Nearly, 60 species classified as critically endangered may become extinct due to irreversible factors, such as natural disasters. Most threatened birds are found in the tropics. Eight of the 10 countries with maximum threatened birds are also among the 10 nations where species endemic to only one country are found.
Most birds (more than 80 percent) are found in continents. However, the majority of extinction has been on islands (88 percent). 43 percent of Arica’s important bird areas have no legal recognition. One-third of threatened species worldwide await conservation. 24 percent of threatened species have begun to gain from conservation, with benefits to four percent regarded as significant.

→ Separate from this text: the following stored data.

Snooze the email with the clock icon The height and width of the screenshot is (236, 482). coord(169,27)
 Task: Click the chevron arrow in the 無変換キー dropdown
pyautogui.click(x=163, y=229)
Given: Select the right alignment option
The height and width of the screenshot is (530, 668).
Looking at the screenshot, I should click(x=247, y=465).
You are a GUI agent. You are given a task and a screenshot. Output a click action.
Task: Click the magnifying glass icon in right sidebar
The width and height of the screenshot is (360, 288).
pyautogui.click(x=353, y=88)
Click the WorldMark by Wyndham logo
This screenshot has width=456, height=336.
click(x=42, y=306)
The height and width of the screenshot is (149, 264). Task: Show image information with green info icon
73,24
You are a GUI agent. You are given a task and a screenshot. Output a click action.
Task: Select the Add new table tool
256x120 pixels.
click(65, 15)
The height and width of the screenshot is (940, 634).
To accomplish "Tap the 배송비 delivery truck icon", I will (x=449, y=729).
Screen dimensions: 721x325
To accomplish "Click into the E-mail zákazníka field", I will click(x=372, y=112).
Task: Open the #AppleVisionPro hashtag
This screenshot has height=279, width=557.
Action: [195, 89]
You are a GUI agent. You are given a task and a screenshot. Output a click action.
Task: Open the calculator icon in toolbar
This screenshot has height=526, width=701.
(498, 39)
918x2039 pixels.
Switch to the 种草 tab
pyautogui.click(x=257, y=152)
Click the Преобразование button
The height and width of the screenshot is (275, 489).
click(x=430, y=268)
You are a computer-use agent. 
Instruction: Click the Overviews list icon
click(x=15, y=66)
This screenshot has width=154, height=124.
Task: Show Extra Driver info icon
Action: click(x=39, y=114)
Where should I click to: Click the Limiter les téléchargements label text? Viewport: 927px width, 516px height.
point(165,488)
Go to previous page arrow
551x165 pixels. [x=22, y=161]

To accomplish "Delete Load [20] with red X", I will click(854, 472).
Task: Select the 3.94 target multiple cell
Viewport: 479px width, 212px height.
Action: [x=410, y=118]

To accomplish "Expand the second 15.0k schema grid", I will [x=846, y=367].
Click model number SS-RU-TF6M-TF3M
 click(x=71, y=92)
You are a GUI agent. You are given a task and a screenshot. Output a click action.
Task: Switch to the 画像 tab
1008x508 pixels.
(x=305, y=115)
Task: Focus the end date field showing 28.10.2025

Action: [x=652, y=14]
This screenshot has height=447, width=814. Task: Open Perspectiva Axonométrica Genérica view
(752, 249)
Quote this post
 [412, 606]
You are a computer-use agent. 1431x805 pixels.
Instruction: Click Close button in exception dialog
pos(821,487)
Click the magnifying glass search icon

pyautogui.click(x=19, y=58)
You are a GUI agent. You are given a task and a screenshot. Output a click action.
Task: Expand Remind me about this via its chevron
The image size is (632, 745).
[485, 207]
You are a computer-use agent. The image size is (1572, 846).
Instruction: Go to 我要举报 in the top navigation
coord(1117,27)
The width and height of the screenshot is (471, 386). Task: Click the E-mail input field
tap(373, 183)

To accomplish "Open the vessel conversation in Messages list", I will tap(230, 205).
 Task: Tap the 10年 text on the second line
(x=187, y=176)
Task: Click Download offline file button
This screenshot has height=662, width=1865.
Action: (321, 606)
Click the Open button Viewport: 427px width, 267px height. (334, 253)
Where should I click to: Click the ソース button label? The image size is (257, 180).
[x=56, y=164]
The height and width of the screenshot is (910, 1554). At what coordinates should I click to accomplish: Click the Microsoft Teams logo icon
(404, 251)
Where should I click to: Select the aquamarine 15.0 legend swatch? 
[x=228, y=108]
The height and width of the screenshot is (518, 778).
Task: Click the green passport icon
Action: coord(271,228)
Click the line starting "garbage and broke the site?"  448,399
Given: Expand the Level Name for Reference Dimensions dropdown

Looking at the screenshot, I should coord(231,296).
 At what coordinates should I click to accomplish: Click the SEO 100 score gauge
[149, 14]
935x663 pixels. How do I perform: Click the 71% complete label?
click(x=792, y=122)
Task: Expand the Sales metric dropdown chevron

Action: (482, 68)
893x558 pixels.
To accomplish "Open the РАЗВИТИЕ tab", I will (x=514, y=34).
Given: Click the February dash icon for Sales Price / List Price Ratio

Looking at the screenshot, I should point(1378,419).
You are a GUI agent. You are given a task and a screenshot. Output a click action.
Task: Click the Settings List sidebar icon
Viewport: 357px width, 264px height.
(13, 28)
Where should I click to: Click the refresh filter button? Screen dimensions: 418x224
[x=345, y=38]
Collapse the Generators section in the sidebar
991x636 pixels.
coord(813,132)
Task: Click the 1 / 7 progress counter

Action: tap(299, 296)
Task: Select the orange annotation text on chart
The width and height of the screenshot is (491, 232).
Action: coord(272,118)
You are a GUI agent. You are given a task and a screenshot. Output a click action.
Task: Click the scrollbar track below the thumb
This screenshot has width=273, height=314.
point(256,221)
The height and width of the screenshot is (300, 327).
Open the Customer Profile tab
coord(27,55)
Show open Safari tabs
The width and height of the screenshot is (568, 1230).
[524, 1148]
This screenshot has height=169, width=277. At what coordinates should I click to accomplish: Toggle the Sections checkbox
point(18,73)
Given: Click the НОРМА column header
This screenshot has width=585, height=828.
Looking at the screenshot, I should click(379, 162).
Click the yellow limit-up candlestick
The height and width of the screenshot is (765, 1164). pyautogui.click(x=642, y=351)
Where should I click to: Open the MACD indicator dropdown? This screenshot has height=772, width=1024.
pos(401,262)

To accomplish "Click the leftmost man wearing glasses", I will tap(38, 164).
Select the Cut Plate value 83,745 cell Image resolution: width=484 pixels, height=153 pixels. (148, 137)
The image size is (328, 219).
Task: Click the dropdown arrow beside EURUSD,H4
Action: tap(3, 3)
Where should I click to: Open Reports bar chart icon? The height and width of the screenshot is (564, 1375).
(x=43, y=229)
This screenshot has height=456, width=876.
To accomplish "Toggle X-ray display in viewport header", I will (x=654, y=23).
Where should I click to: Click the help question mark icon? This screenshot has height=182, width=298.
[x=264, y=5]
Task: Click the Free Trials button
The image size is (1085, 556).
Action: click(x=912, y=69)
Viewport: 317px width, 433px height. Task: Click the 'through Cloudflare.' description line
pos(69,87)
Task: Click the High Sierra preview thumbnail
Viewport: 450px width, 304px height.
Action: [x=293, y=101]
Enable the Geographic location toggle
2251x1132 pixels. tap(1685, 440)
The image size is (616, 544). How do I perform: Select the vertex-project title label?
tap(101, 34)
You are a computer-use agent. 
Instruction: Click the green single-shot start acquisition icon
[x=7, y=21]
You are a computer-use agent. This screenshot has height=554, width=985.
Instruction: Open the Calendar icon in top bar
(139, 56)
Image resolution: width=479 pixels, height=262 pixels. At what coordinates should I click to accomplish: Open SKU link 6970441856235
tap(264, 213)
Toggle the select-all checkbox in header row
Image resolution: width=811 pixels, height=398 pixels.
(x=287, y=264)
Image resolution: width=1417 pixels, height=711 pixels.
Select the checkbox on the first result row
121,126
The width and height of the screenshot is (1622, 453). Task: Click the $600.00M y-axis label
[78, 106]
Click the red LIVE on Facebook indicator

Investment for the conservation of birds is over 20mtimes higher in developed countries than developing nations.
The Sparrow has long been considered a barometer of the environment they co-habit with human beings. Moreover, the aspect of loosing this bird will surely hit hard not only the environmentalists but also the general public. How to save sparrows should be a matter of concern to everyone. If for nothing else than for the fact that a looming environmental disaster could be on the way as has been observed throughout history. When birds change their migration routes, it is a sign of harsh climatic changes. Also, for a fact that the bird has been a part of our society since civilizations began- just as the dog or cow has come to represent human settlement, so has the sparrow. Furthermore, all the environmental hazards that are affecting these birds is surely affecting us on some level as well. The sparrow perhaps isn’t really everywhere. And it is indeed sad.